Schutzzaun für Amphibien in Kembach: Kasper Vormann schlägt Metallpfähle in den Boden ein, an denen die Folienbahn befestigt wird. © Katharina Buchholz

Vorkommen im Taubertal bisher wenig dokumentiert

Das Vorkommen des Lurchs, der in Baden-Württemberg nach der Roten Liste als gefährdet eingestuft ist, ist in der Region des Taubertals bisher wenig dokumentiert.
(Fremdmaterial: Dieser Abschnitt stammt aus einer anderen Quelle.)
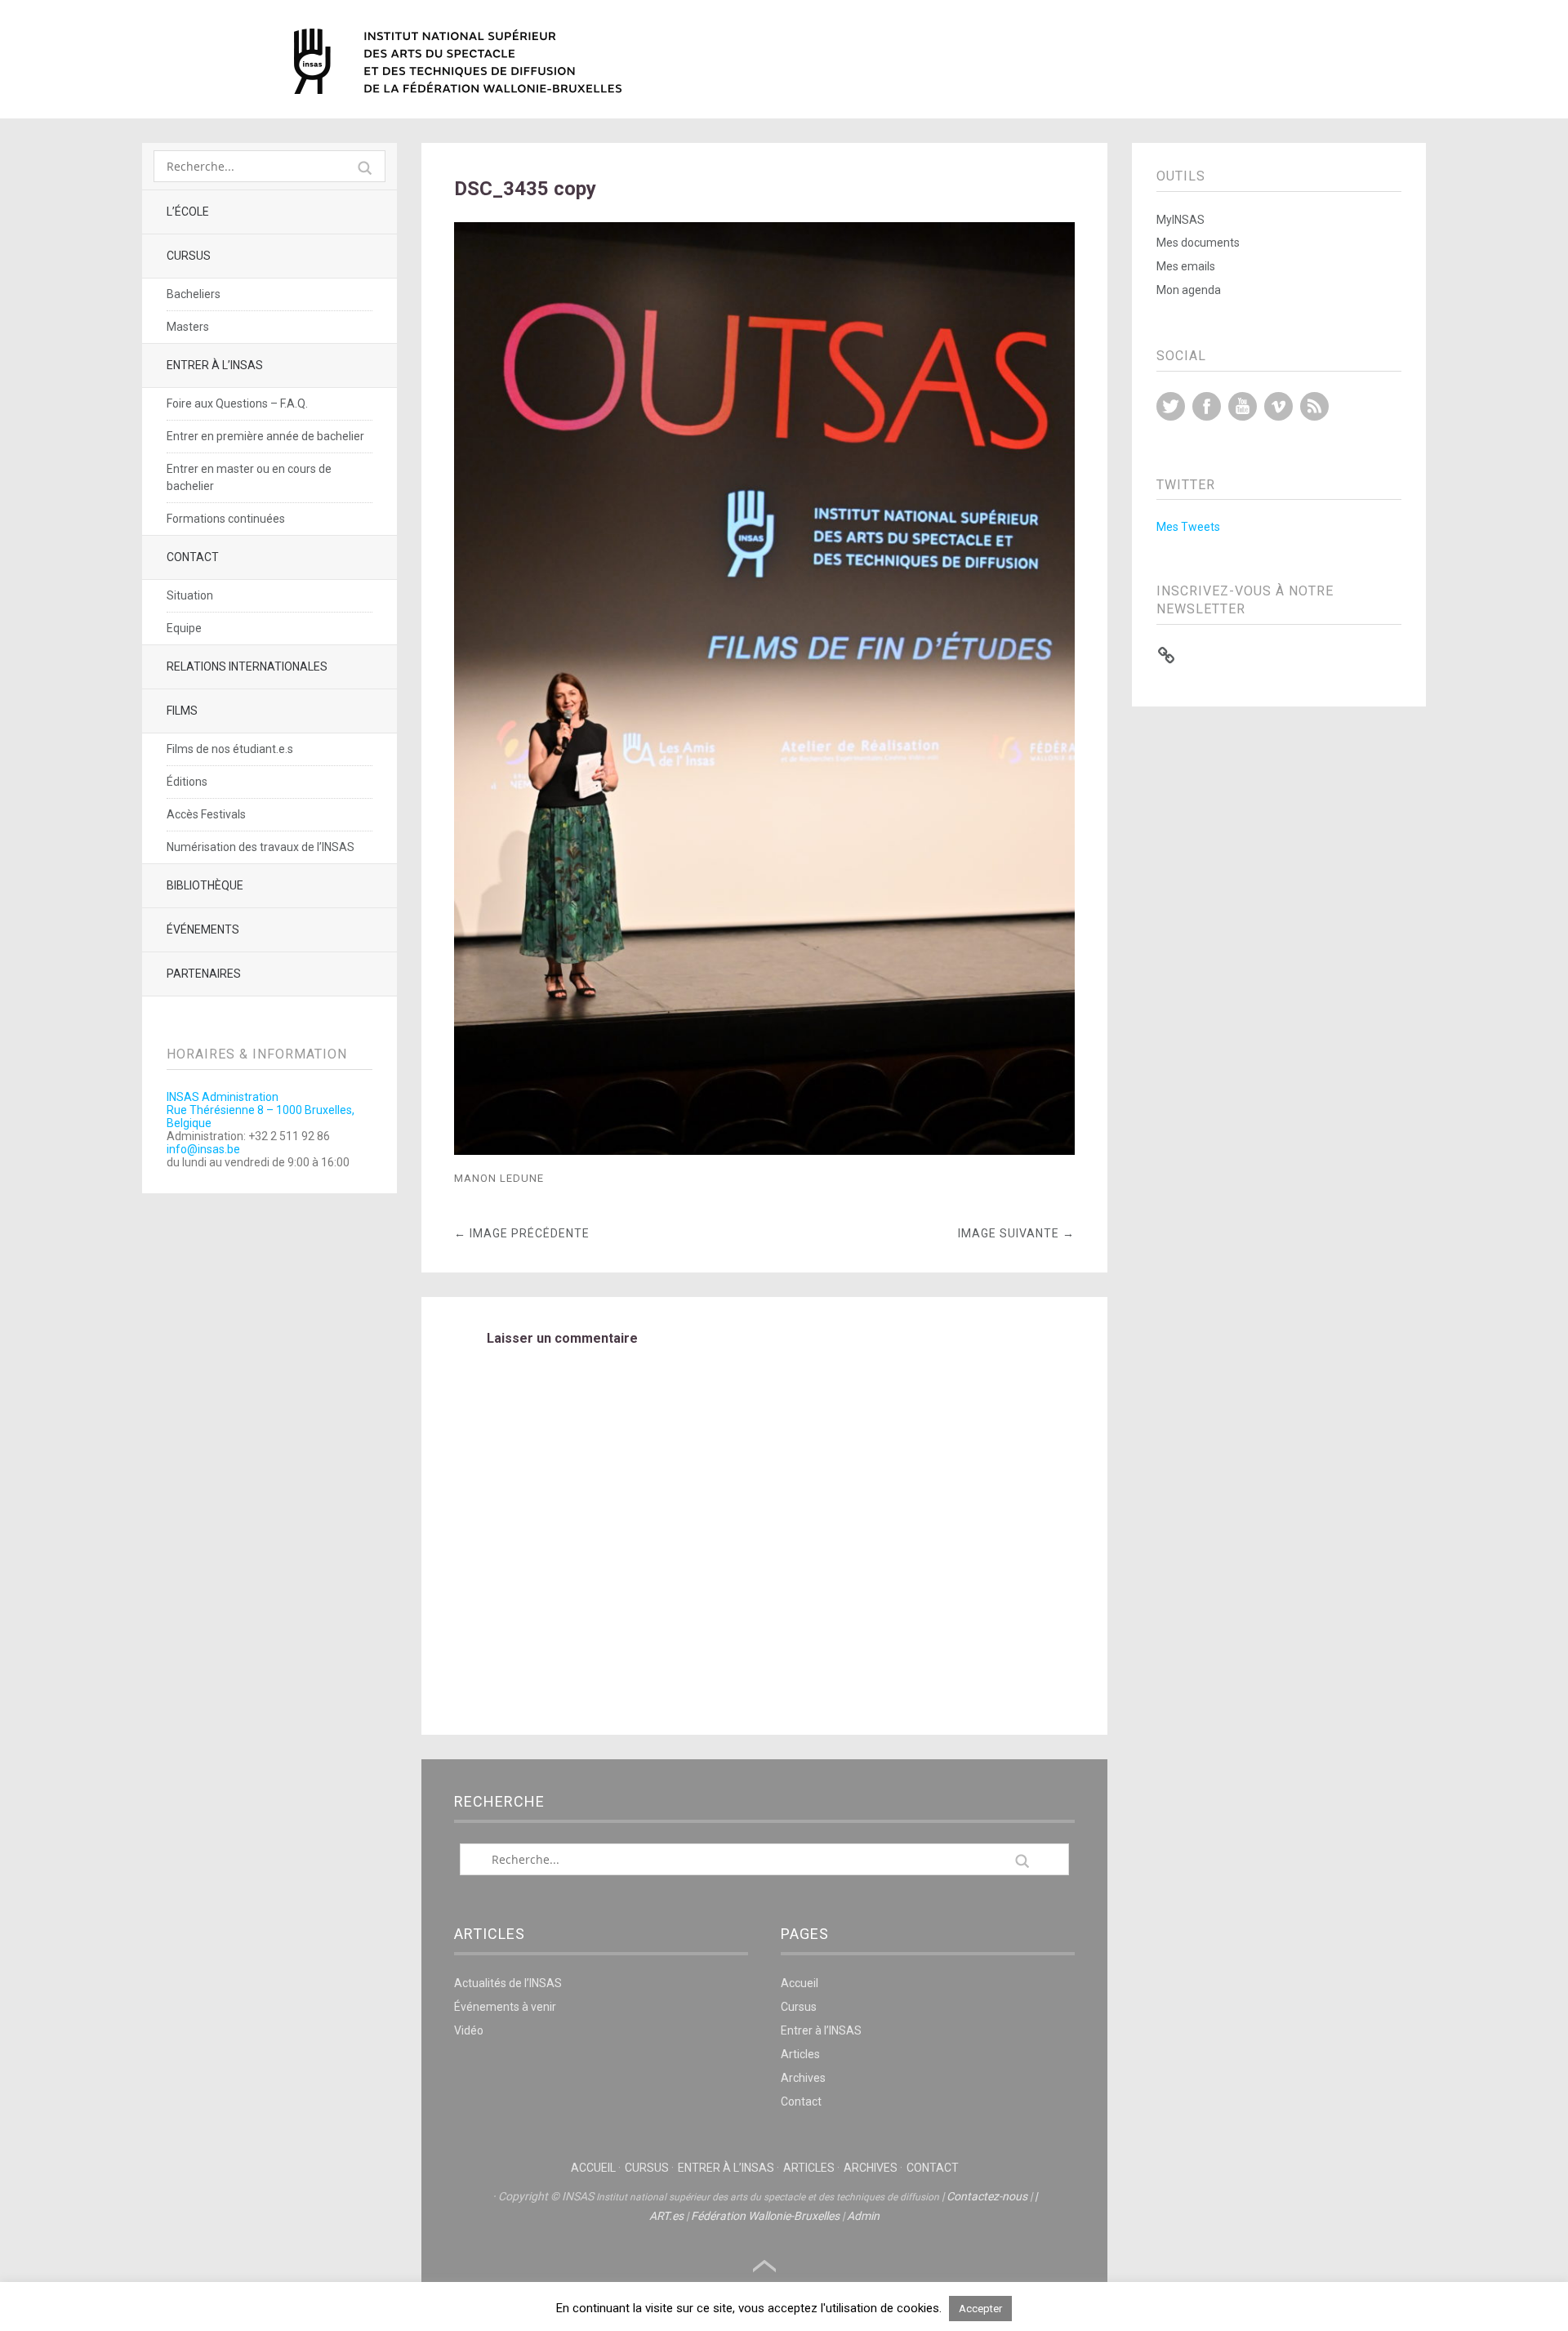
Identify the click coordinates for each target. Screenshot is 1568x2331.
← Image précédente (522, 1233)
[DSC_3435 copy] (764, 1150)
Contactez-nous (987, 2196)
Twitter (1170, 406)
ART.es (666, 2215)
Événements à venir (505, 2006)
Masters (188, 326)
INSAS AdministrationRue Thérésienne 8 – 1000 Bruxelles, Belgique (260, 1110)
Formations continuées (226, 518)
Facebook (1206, 406)
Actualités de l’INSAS (508, 1983)
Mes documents (1198, 242)
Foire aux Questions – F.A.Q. (237, 403)
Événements (203, 929)
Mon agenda (1188, 289)
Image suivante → (1016, 1233)
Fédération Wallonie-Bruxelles (765, 2215)
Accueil (799, 1983)
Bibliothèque (205, 885)
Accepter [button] (980, 2308)
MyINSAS (1180, 219)
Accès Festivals (206, 814)
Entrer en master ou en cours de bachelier (249, 477)
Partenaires (204, 973)
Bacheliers (193, 294)
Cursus (189, 255)
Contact (193, 557)
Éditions (187, 781)
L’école (188, 211)
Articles (800, 2054)
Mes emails (1185, 266)
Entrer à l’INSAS (215, 365)
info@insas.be (203, 1149)
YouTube (1242, 406)
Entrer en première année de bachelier (265, 436)
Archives (803, 2077)
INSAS (457, 61)
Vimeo (1278, 406)
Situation (190, 595)
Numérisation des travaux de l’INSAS (260, 847)
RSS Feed (1314, 406)
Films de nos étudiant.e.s (230, 748)
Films (182, 710)
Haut (764, 2266)
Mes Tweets (1188, 526)
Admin (863, 2215)
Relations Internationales (247, 666)
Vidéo (468, 2030)
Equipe (184, 628)
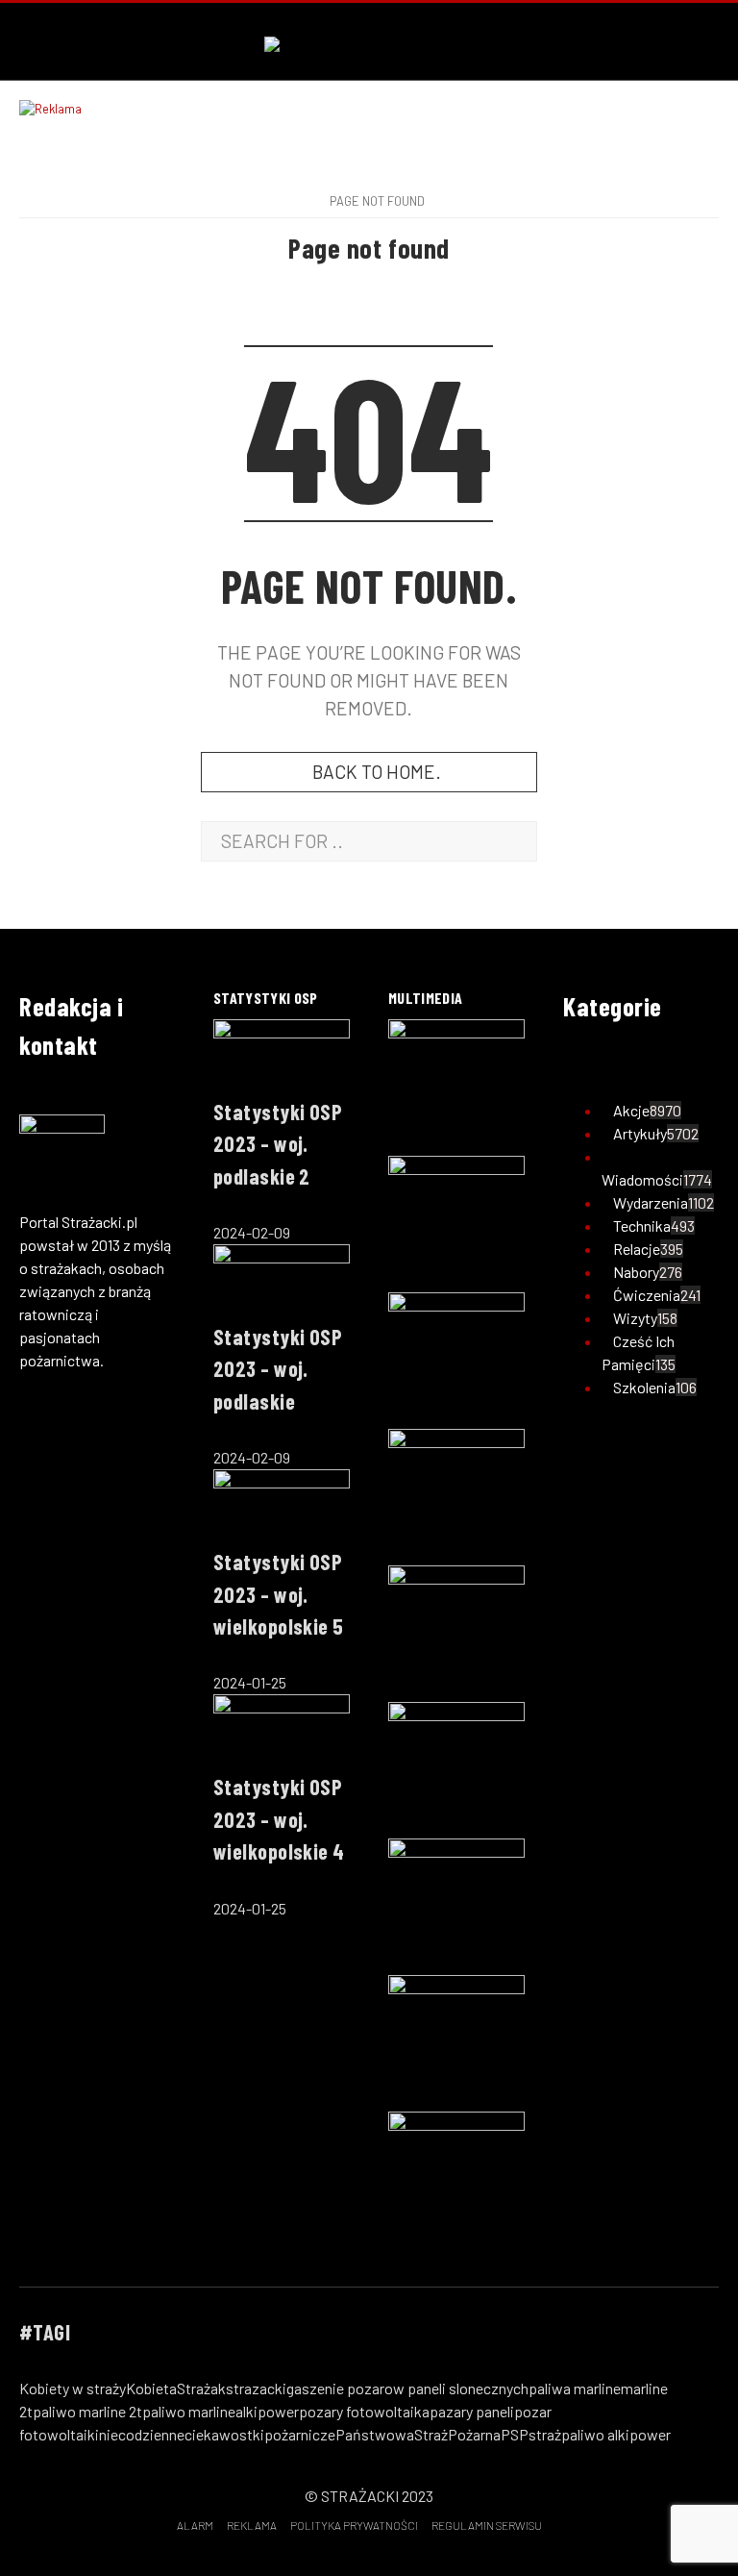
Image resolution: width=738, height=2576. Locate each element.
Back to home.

Eine im Internet einsehbare Karte der Landesanstalt für Umwelt (LUBW) verzeichnet nur wenige Funde. Dort heißt es: „In Baden-Württemberg ist der Feuersalamander in allen Laub- und Laubmischwäldern mit kühlen Bächen flächig verbreitet. Jedoch finden sich auch einige Lücken in der Verbreitung. Im Oberrheintal, auf der Baar, im Taubergrund ist die Art nicht oder nur randlich zu finden.“

Das Umweltschutzamt des Landkreises geht dagegen von einem Vorkommen des Feuersalamanders im gesamten Main-Tauber-Kreis aus, wie Markus Moll, Sprecher des Landratsamts mitteilt. „Insbesondere im nördlichen Kreisgebiet, dort in den Wäldern im Buntsandstein. Einzelvorkommen gibt es im südlichen Landkreis“, sagt Moll. Die Beobachtung erfolge durch die örtlichen Nabu-Gruppen, die wiederum dem Umweltschutzamt berichten. Ein gezieltes Monitoring finde nicht statt.

„Wir wissen, dass es in Bronnbach, in Wertheim an der Leberklinge und in Kreuzwertheim ebenfalls Feuersalamander gibt“, nennt Kümpers Beispiele für die Verbreitung des Feuersalamanders in Wertheim und Umgebung. „Die Bevölkerung kann sich gerne bei uns melden und uns auf weitere Vorkommen hinweisen.“

Bis Ende Oktober soll der Zaun in Kembach stehen bleiben. Danach bauen die Mitglieder der BUND-Gruppe den Schutzwall wieder zurück. „Wir werden nicht alle retten können“, ist Stephanie Kümpers klar - trotzdem werden in Kembach in diesem Herbst sicher weniger Salamander unter die Räder kommen als bisher.